Александр Анисимов не растерялся: наплел про то, как отражал натиск уличных грабителей, покусившихся на его имущество. Пожалуй, в искусстве вранья мне у него учиться и учиться… Послушать Саньку, так выходило, что он всех уложил на лопатки, изничтожил, порвал, как обезьяна газету!..
Родственники одобрительно загудели: ой, и вправду ворья, жулья всякого нынче развелось, куда только милиция смотрит?.. Я сгорала от стыда за контуженого
папарацци и дула шампанское, как лимонад, не дожидаясь тостов и практически не закусывая. Вероятно, переусердствовала, не рассчитала запас прочности: окружающая действительность сделалась глухой и отстраненной. Меня уже не соблазняли холодец с хреном, голубцы и картошка; я и смачные, хрусткие соленые грузди едва отведала, хотя в своем нормальном состоянии способна уписать подобных яств целую гору, как Робин — Бобин-Барабек, который скушал сорок человек в английском стихотворении, переведенном Маршаком. Мама читала его мне в детстве бессчетное количество раз, потому что я неизменно восхищалась героем с безразмерным желудком…— Голубцы вам, Таисия Прокопьевна, удались на славу, — хвалил угощения Санька, наворачивая за себя и за меня.

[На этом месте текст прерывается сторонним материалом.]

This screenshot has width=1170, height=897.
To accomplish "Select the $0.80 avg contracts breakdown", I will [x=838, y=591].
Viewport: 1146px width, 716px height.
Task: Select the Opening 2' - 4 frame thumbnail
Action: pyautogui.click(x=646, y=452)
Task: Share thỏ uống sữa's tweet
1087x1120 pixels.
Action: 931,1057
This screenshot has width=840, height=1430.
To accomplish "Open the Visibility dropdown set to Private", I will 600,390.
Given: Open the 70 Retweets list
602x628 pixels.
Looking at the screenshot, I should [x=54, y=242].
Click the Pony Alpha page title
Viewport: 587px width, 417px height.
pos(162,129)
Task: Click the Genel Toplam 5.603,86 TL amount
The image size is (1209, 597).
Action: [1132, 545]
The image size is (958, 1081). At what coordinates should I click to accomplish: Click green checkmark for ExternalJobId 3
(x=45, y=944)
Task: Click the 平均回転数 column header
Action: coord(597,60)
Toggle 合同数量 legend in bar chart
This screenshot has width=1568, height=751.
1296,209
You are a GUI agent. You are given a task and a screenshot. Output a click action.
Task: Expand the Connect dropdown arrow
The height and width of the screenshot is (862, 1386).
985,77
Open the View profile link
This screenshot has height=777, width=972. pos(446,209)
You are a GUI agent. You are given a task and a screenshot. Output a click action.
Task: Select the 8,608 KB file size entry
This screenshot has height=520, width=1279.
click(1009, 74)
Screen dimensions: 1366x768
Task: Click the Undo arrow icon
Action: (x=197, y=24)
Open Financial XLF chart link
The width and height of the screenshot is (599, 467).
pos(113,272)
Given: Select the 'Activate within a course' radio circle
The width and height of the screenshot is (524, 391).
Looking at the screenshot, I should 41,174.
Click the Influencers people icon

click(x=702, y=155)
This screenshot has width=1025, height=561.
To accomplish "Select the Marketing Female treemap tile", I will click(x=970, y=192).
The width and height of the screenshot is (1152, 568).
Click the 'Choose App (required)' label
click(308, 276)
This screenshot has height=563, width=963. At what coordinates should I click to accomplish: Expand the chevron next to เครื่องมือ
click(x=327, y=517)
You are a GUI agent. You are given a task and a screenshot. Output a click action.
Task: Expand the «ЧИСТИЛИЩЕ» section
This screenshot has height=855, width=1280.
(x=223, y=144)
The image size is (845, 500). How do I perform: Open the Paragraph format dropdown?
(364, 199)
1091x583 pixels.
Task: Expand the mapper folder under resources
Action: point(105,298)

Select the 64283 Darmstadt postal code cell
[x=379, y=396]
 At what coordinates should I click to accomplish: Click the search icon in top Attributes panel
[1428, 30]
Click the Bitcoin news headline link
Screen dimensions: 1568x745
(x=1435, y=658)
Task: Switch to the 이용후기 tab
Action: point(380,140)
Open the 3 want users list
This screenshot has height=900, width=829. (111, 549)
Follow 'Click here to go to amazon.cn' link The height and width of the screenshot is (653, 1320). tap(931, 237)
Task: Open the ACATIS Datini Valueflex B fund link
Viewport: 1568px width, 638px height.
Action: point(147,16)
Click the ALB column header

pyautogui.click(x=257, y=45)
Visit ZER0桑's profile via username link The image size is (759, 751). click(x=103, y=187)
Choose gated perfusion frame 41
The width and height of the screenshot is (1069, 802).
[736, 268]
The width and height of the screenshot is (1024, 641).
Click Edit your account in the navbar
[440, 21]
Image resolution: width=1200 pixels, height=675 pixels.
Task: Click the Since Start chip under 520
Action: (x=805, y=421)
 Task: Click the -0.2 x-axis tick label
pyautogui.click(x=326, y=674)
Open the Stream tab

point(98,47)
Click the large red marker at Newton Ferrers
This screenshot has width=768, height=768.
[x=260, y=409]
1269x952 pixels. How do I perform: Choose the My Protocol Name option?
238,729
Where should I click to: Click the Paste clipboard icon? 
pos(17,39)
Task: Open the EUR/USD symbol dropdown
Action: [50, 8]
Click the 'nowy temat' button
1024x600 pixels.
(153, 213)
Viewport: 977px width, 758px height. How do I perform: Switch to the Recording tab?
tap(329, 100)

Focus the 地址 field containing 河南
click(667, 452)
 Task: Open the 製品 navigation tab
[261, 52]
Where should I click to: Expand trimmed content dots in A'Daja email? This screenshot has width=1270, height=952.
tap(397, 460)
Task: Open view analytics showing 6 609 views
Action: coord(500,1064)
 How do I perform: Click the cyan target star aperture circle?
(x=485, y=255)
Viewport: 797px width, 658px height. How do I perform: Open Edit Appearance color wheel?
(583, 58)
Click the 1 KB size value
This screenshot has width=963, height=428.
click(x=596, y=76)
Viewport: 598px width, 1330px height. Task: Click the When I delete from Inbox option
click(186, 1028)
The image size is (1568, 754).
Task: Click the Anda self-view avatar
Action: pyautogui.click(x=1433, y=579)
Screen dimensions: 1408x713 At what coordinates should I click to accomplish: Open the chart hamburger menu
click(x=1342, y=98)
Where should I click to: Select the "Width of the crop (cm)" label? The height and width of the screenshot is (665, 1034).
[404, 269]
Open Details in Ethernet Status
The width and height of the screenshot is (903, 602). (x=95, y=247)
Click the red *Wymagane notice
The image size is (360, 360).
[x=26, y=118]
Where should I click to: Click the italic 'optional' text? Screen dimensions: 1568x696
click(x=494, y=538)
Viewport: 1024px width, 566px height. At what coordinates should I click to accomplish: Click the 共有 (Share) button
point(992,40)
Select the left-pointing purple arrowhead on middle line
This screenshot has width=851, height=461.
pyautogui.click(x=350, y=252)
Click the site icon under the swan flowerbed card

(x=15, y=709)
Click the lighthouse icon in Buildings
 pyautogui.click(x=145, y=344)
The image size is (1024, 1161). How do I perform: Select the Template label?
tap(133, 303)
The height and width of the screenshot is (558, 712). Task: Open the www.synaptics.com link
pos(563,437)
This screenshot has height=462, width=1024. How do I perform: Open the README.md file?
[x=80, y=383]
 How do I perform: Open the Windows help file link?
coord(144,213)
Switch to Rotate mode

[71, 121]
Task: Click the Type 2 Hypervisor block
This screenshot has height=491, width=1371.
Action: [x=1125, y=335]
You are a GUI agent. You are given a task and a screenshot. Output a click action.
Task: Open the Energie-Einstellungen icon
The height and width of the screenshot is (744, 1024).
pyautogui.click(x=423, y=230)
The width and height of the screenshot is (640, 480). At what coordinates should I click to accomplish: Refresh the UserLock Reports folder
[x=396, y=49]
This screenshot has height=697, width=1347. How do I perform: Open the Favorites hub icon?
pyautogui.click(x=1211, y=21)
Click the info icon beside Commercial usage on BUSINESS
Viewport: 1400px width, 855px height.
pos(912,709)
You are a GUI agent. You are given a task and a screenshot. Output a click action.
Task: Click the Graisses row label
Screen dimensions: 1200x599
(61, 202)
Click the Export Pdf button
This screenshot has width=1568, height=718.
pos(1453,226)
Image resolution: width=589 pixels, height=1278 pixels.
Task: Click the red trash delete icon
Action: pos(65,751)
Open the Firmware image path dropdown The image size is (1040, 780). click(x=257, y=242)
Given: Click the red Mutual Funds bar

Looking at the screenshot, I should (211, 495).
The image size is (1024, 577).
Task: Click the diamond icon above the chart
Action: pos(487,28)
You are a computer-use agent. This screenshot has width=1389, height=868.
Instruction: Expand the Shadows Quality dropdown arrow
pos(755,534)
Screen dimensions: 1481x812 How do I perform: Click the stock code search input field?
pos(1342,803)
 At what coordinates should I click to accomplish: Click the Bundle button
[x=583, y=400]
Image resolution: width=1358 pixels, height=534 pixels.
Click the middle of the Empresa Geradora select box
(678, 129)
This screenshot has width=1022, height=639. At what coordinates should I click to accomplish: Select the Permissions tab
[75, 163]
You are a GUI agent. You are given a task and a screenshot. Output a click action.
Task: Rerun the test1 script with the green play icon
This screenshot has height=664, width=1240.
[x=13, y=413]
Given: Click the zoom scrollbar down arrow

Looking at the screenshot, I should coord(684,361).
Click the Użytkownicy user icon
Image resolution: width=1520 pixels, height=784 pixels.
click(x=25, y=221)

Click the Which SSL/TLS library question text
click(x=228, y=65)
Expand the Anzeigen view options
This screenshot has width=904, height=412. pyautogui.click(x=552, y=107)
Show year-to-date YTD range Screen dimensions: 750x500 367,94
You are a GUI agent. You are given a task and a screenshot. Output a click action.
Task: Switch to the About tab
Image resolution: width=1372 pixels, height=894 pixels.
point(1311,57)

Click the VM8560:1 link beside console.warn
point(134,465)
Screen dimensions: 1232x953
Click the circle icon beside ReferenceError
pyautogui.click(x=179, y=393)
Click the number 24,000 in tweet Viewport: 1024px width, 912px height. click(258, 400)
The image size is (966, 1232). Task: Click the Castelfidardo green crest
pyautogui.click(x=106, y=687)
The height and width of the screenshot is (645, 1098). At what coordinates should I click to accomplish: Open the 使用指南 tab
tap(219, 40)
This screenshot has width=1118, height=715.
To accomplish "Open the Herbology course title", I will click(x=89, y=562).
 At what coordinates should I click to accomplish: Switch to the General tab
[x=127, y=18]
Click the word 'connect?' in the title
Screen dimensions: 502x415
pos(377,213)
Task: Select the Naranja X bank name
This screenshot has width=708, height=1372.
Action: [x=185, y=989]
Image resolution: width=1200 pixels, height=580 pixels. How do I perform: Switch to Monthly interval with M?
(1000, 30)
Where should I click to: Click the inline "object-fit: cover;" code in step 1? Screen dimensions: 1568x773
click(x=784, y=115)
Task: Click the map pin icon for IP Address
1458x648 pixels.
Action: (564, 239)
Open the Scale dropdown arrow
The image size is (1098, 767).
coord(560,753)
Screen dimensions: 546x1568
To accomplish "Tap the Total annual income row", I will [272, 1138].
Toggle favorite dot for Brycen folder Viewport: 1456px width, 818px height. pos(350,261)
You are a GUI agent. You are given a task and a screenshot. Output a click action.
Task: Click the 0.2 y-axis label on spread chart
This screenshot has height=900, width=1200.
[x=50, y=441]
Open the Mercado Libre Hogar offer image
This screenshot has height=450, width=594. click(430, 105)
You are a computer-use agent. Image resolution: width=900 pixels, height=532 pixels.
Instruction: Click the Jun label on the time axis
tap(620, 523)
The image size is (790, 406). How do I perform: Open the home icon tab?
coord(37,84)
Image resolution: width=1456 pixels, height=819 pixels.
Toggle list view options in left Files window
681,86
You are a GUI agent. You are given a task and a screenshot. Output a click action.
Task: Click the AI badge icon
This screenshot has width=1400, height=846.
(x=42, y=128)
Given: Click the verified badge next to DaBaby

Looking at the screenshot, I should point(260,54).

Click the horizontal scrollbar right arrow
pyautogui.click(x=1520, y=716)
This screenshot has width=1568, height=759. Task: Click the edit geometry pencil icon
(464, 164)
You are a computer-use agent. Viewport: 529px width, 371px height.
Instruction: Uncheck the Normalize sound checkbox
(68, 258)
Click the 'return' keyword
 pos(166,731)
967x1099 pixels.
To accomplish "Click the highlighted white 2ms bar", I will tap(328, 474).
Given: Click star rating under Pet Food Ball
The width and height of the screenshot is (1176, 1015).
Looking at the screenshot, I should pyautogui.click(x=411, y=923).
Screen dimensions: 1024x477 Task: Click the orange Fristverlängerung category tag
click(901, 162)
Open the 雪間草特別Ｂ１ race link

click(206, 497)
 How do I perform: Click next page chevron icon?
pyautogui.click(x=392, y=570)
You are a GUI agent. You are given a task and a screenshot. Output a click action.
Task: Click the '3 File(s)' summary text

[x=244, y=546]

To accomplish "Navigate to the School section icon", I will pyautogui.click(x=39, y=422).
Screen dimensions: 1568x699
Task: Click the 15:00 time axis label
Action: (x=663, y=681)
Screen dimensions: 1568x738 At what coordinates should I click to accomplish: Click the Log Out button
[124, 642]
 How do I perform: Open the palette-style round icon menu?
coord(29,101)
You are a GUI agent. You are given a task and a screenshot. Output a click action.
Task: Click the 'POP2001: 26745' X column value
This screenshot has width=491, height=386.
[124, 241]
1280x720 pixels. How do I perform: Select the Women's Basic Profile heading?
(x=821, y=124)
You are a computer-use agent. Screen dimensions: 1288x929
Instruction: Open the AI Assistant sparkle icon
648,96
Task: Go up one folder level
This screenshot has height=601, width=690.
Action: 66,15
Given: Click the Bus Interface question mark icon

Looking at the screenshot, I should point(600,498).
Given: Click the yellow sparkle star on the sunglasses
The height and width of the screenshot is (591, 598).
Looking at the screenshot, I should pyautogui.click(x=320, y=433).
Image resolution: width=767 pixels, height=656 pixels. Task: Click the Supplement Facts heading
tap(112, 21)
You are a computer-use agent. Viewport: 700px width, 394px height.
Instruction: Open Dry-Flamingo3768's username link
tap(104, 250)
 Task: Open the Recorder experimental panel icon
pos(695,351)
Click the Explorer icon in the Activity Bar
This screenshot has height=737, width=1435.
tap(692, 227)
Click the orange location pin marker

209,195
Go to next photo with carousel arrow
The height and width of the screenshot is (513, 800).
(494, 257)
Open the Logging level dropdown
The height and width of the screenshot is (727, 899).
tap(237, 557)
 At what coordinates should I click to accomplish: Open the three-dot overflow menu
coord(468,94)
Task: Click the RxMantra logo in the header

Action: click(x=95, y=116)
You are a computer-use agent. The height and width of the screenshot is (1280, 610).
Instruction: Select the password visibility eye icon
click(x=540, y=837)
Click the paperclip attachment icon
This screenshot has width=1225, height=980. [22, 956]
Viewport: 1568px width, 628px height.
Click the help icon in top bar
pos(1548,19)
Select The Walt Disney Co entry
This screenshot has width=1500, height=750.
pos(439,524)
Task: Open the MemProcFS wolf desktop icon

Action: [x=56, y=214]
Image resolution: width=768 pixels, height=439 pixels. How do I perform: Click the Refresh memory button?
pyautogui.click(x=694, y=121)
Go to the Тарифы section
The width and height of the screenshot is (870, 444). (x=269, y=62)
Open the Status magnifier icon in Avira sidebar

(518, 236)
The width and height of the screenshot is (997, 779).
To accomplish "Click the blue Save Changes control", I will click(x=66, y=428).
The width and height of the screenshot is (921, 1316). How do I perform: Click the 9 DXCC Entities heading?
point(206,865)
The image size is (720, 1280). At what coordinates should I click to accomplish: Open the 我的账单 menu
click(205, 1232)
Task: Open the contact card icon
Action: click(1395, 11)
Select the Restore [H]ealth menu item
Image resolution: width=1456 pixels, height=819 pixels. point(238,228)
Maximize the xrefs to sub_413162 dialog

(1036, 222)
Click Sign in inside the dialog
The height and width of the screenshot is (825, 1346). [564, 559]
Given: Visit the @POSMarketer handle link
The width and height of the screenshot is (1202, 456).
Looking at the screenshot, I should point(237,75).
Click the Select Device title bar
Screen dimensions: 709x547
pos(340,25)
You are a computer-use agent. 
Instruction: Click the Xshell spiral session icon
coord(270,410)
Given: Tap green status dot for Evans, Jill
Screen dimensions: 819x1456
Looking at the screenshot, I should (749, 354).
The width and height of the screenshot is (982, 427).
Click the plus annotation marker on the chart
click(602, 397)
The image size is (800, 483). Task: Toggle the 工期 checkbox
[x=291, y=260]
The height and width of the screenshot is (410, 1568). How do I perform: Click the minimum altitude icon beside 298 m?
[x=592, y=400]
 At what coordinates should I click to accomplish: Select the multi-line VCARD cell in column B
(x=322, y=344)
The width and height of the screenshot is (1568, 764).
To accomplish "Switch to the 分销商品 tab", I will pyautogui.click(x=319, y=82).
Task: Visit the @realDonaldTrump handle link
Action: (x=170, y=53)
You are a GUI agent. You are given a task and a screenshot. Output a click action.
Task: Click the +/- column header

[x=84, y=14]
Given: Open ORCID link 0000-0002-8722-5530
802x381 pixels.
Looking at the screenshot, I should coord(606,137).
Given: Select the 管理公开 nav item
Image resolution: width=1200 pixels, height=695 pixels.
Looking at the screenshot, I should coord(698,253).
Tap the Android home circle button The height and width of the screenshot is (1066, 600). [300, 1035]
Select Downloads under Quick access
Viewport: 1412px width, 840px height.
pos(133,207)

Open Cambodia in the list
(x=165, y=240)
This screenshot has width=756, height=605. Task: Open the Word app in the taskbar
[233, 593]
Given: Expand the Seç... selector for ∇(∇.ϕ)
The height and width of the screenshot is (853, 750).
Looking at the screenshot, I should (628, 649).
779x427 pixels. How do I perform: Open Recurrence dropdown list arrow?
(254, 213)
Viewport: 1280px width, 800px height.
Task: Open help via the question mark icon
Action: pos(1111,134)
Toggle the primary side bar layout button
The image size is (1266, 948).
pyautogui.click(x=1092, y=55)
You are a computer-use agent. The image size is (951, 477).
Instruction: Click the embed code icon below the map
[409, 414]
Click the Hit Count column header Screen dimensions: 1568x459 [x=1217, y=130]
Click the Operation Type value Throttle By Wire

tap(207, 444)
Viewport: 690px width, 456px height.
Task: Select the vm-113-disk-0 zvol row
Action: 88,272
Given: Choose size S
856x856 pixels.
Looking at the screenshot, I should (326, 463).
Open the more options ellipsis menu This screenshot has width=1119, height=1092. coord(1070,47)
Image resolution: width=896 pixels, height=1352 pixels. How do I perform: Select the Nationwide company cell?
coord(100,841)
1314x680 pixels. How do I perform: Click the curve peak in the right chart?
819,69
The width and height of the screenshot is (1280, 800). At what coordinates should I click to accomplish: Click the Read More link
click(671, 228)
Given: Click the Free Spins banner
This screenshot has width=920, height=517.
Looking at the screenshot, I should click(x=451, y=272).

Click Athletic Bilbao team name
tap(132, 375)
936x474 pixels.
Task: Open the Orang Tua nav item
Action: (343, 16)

— Кушай, сынок, на доброе здоровьичко, — с умилением взирала на него тетушка. — Мне нравится, когда мужчины хорошо кушают! Гляжу, и сердце петухом поет!
— Чего кушать на сухую?! Наливать пора, — рассудил дядя Федя, откупоривая вторую бутылку водки.
— Гриня, пойдем домой, — сказала я, поднимаясь из — за стола, и чуть не обронила очки в тарелку. Это был симптом того, что я основательно набралась.
— Понял, — безропотно отозвался папарацци на чужое имя, но схватился за рюмку и поклонился. — Спасибо вам за гостеприимство! Рад был познакомиться! Чай, не в последний раз видимся!
— Дочка, это не Гриня, а Саша, — шепотом подсказал мне папа и, повысив голос, во всеуслышание предложил: — Александр, может, вы с Юленькой завтра к нам на обед придете? Посидим, потолкуем не спеша, борща похлебаем, горилки попьем. Ты как, Санек, а?
— Я — без вопросов!
— А там и на свадьбе погуляем, — озвучила невысказанную, но витавшую в воздухе мечту тетя Варя. — Жениться полагается на Покрова, когда урожай собран. В старину девки так и сказывали: «Матерь пресвятая Богородица, покрой землю снежком, а меня — женишком»… Вы все сроки пропустили. Эх, молодые, никаких — то вы обычаев не знаете, живете как нехристи — всему учить надобно!..
…Мой монгольфьер летел невысоко, так, что мне были отчетливо видны лужи с крошевом льда и в просветах между ними — растрескавшийся асфальт. Сухая трава на газоне серебрилась инеем, он вспыхивал, переливался в неярком сиянии фонарей и автомобильных фар. Александр болтался в корзине «монгольфьера» бесплатным приложением, отягощая воздухоплавательный аппарат и не позволяя воспарить над землей и оглядеть сверху как следует прелесть поздней осени. Мне приходилось задирать голову, чтобы созерцать не его, а тонкий, полупрозрачный серпик луны, ущербной, как моя молодость.
— Юленция, чего надулась?.. Я что — то не то сделал? Не то сказал? — отвлекал меня Саня.
— Листья почти совсем облетели… — бормотала я. — Голо, уныло… За что Пушкин любил осень и болел весной?! Я его не понимаю…
— Да и пес с ними, с Пушкиным! На следующий год новые листья распустятся, — утешал меня фотограф.
— Нет, так — то мне безразлично: осень или весна, — вздыхала я. — Я больше всего люблю ночь. А ты что любишь?
— Мне все равно, честно говоря. Почему ты спрашиваешь?